* **Text excerpt**:
┌──

B. Self-Regulatory Organization’s
Statement on Burden on Competition
The proposed rule change does not
impose any burden on competition that
is not necessary or appropriate in
furtherance of the purposes of the
Exchange Act.
C. Self-Regulatory Organization’s
Statement on Comments on the
Proposed Rule Change Received From
Members, Participants or Others
No written comments were solicited
or received with respect to the proposed
rule change.
III. Date of Effectiveness of the
Proposed Rule Change and Timing for
Commission Action
Within 35 days of the date of
publication of this notice in the Federal
Register or within such longer period (i)
as the Commission may designate up to
90 days of such date if it finds such
longer period to be appropriate and
publishes its reasons for so finding or
(ii) as to which the Exchange consents,
the Commission will (A) by order
approve such proposed rule change, or
(B) institute proceedings to determine
whether the proposed rule change
should be disapproved.

└──

* **Given data**:

┌──

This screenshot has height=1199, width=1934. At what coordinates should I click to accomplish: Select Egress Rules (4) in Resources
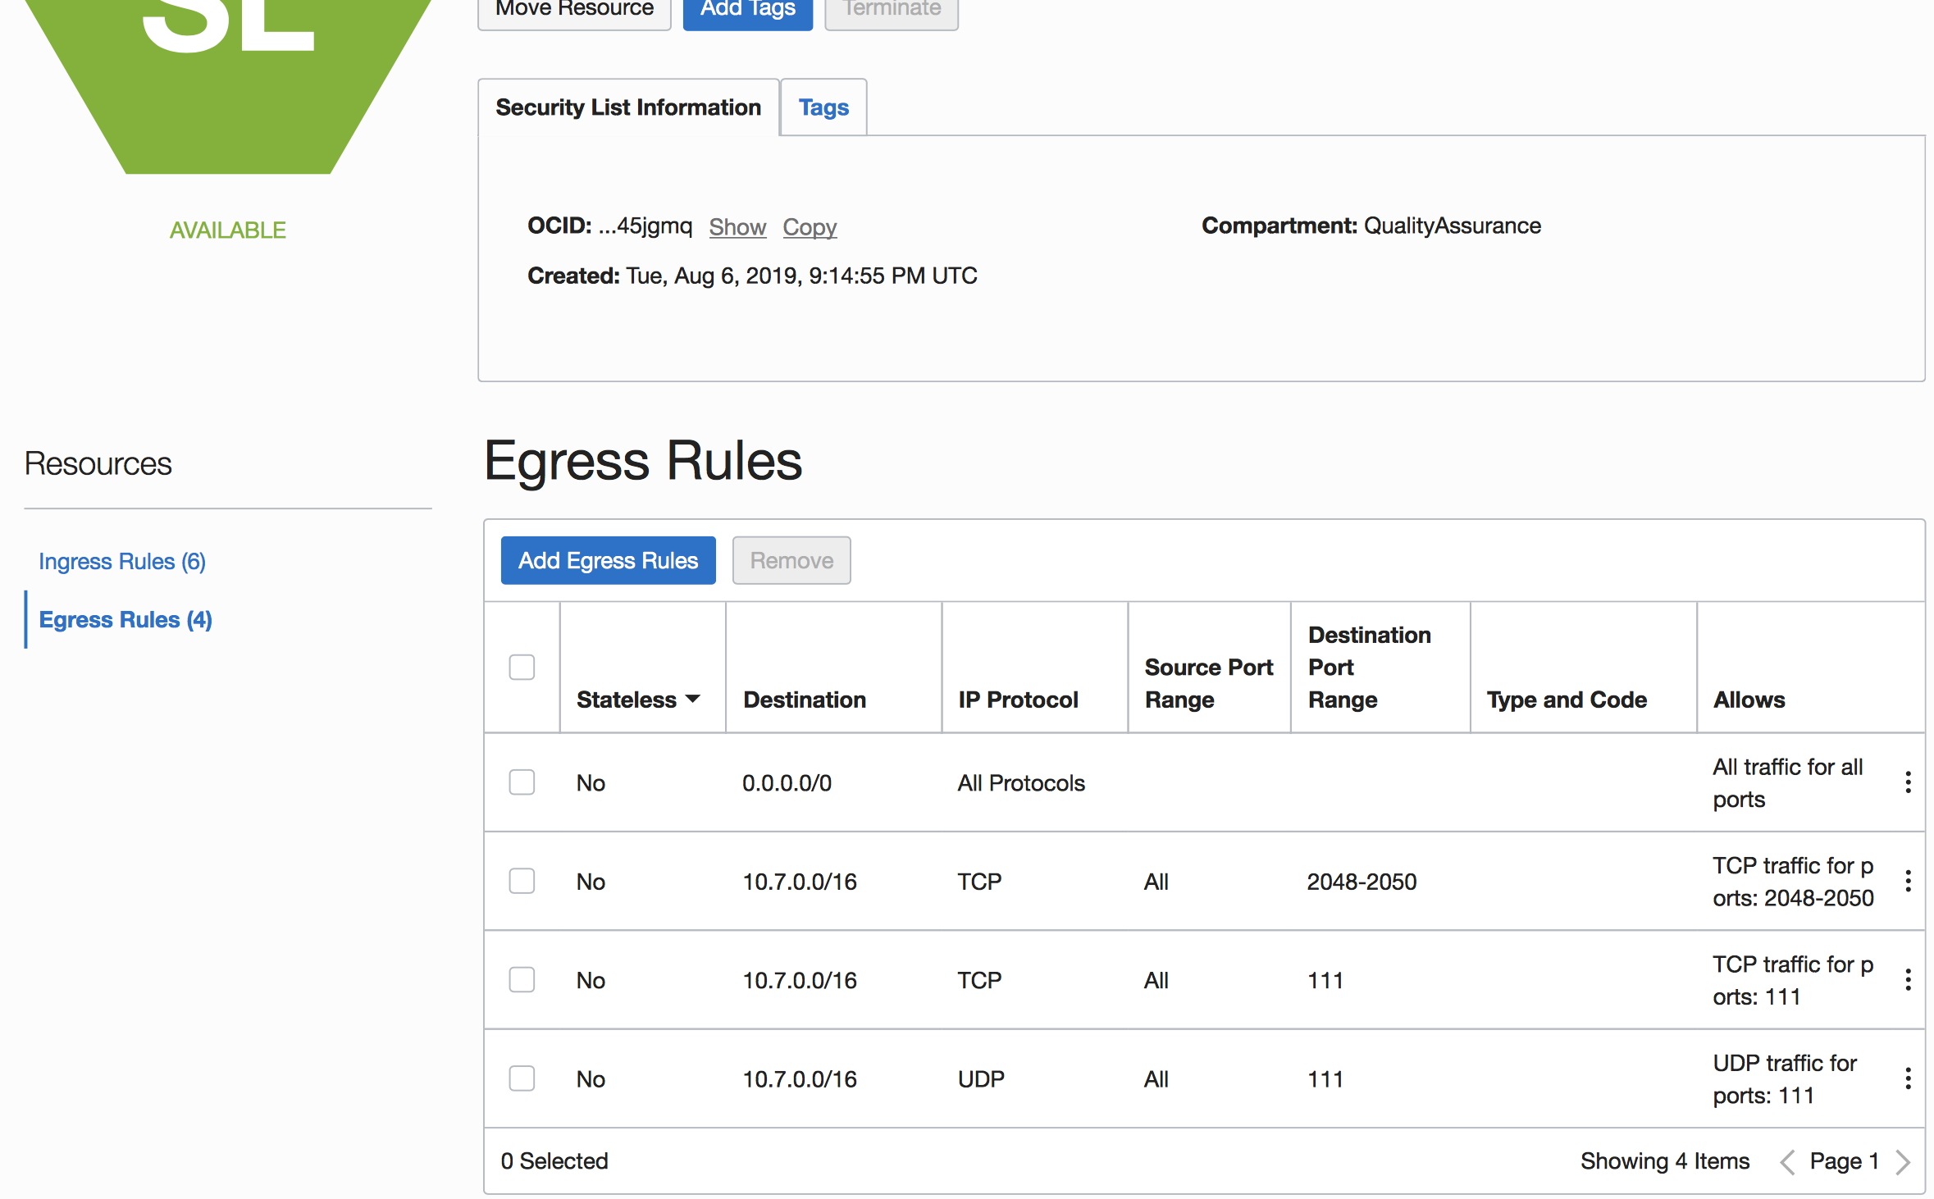pyautogui.click(x=125, y=620)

└──

* **The tasks**:
• A. Please copy from the rule change notice the passage that begins at the words "as the Commission" and stops after the words "should be disapproved.".
• B. In the rule change notice, up to how many days from the publication date may the Commission designate as a longer period for acting?

* **Responses per task**:
• A.
as the Commission may designate up to
90 days of such date if it finds such
longer period to be appropriate and
publishes its reasons for so finding or
(ii) as to which the Exchange consents,
the Commission will (A) by order
approve such proposed rule change, or
(B) institute proceedings to determine
whether the proposed rule change
should be disapproved.

• B. Up to 90 days.